McCain Replacement Sen. Jon Kyl Resigning at End of Year
Sen. Jon Kyl (R-AZ), a member of the Joint Select Committee on Deficit Reduction, also known as the super committee, talks with reporters outside his office in the U.S. Capitol in Washington on Nov. 19, 2011. (Brendan Hoffman/Getty Images)
The Associated Press

PHOENIX—Sen. Jon Kyl is resigning from the seat he was appointed to less than four months ago following the death of John McCain, Arizona Gov. Doug Ducey announced on Dec. 14. Kyl’s decision means the Republican governor will need to appoint another replacement lawmaker.

The decision by Kyl, 76, was not unexpected. He had retired from the Senate in 2012 and said when he took the appointment in September that he only committed to serving until the end of the year. His resignation is effective Dec. 31.

Ducey sidestepped selecting a longer-term replacement after McCain died on Aug. 25, saying he picked Kyl because he was “the best possible person, regardless of politics” for the job. But Kyl made it clear he only agreed to the appointment out of a sense of duty and had no plans to stay in the job for long.

Now all attention is on Ducey’s pick, who will serve until a special election in 2020 allows voters to select the person who fills the final two years of McCain’s six-year term.

Ducey said he will pick a replacement “in the near future.”

Speculation has centered on Ducey’s former chief of staff, Kirk Adams, a former state lawmaker who recently resigned from the governor’s office; Rep. Martha McSally, who narrowly lost the race for the state’s other U.S. Senate seat in November; and Arizona State Treasurer Eileen Klein.

Kyl’s brief resignation letter said he decided to resign at the end of 2018 so that Ducey’s new appointee “can begin the new term with all other senators in January 2019 and can serve a full two (potentially four) years.”
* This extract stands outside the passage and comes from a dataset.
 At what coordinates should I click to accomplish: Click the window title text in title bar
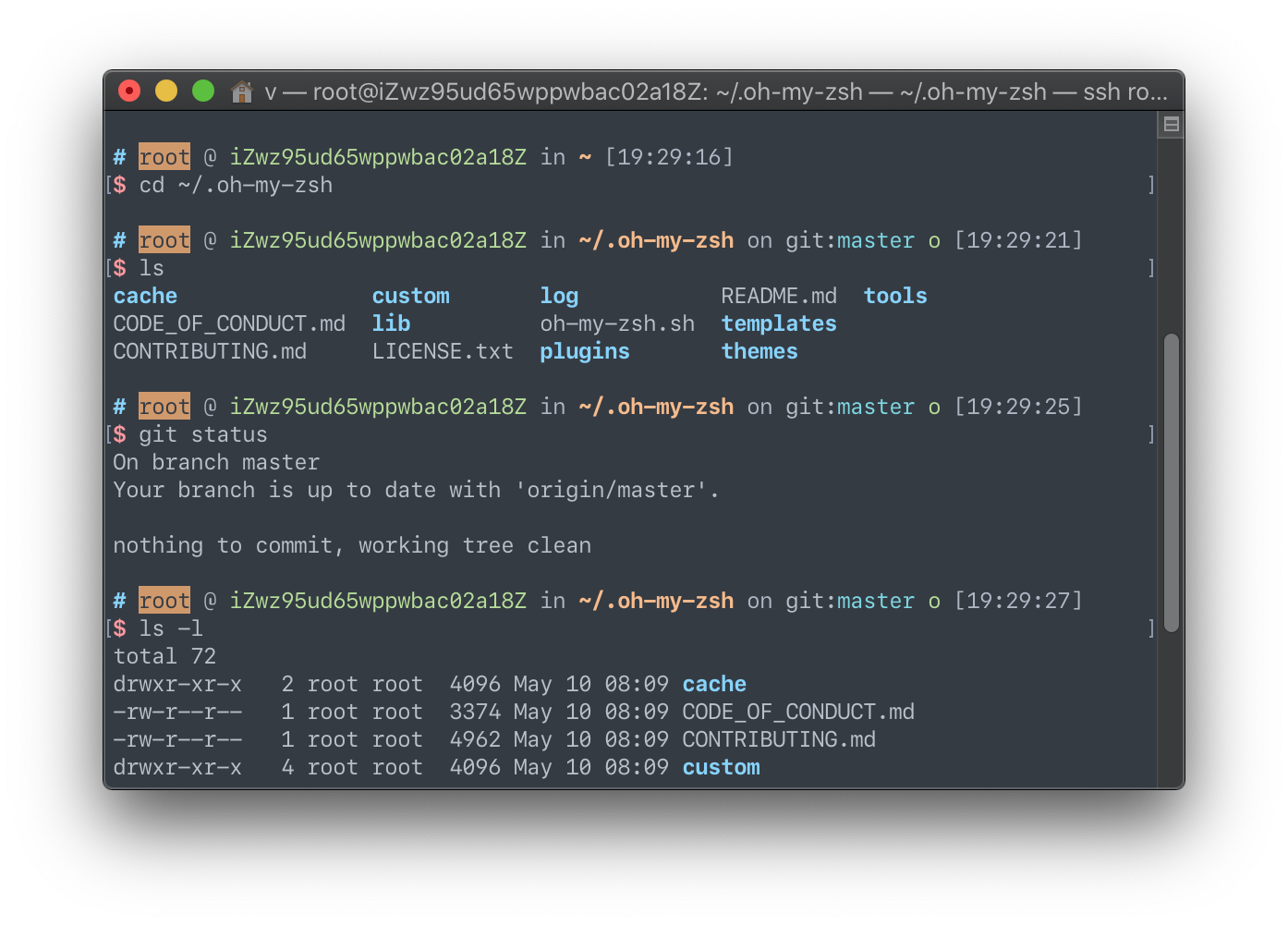click(x=716, y=91)
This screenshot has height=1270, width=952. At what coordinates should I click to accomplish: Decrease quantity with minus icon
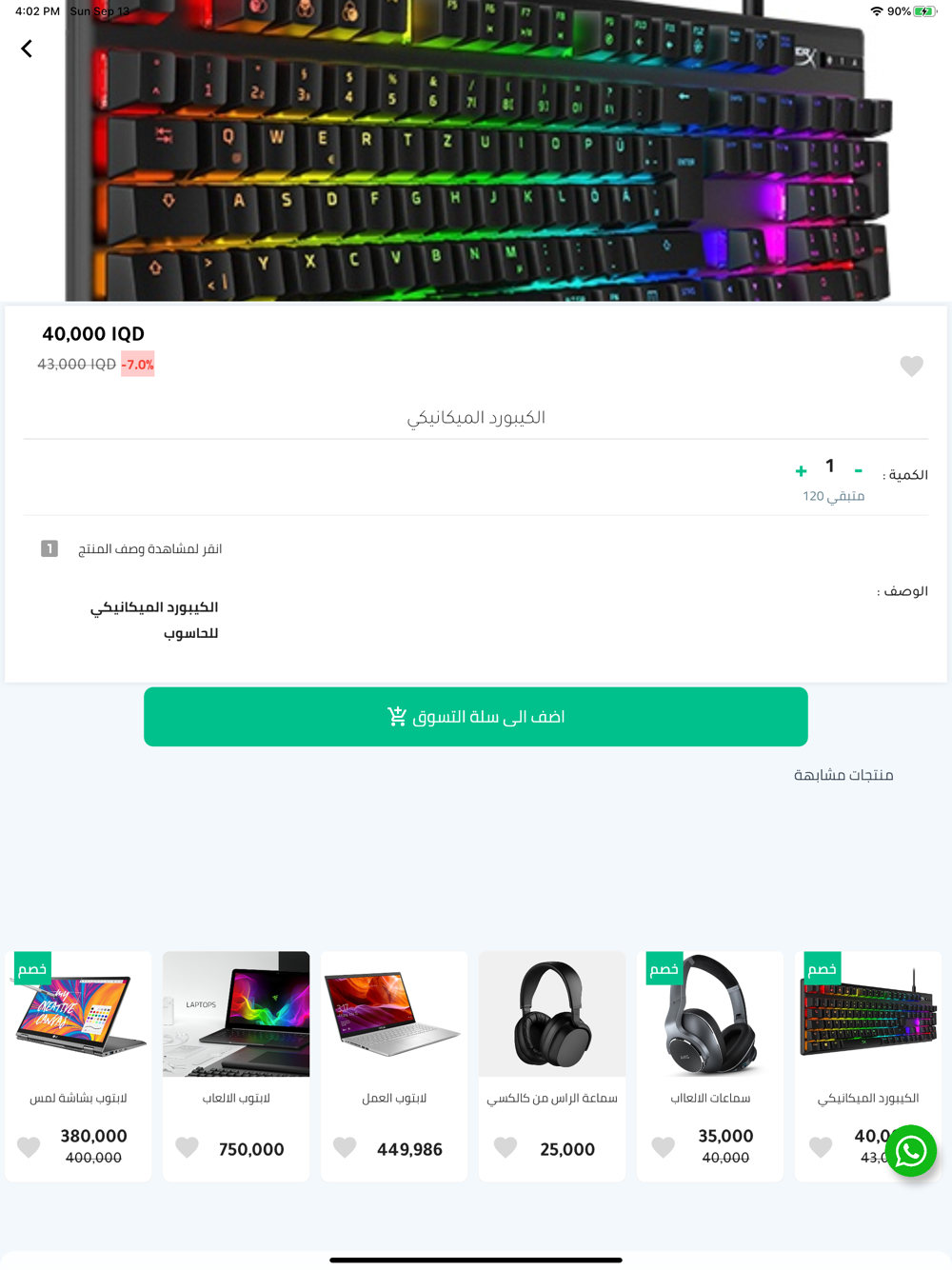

Kyl noted that when he accepted Ducey’s appointment that he agreed to serve through December and then re-evaluate whether to serve longer.

“Senator Kyl didn’t need to return to the Senate,” Ducey said in a statement. “His legacy as one of Arizona’s most influential and important political figures was already without question. But he did return, and I remain deeply grateful for his willingness to step up and serve again when Arizona needed him. I wish him and his family all the best.”

McCain died at age 81 at his ranch near Sedona, Arizona just over a year after he announced he had glioblastoma, an aggressive brain cancer that came with a dire diagnosis.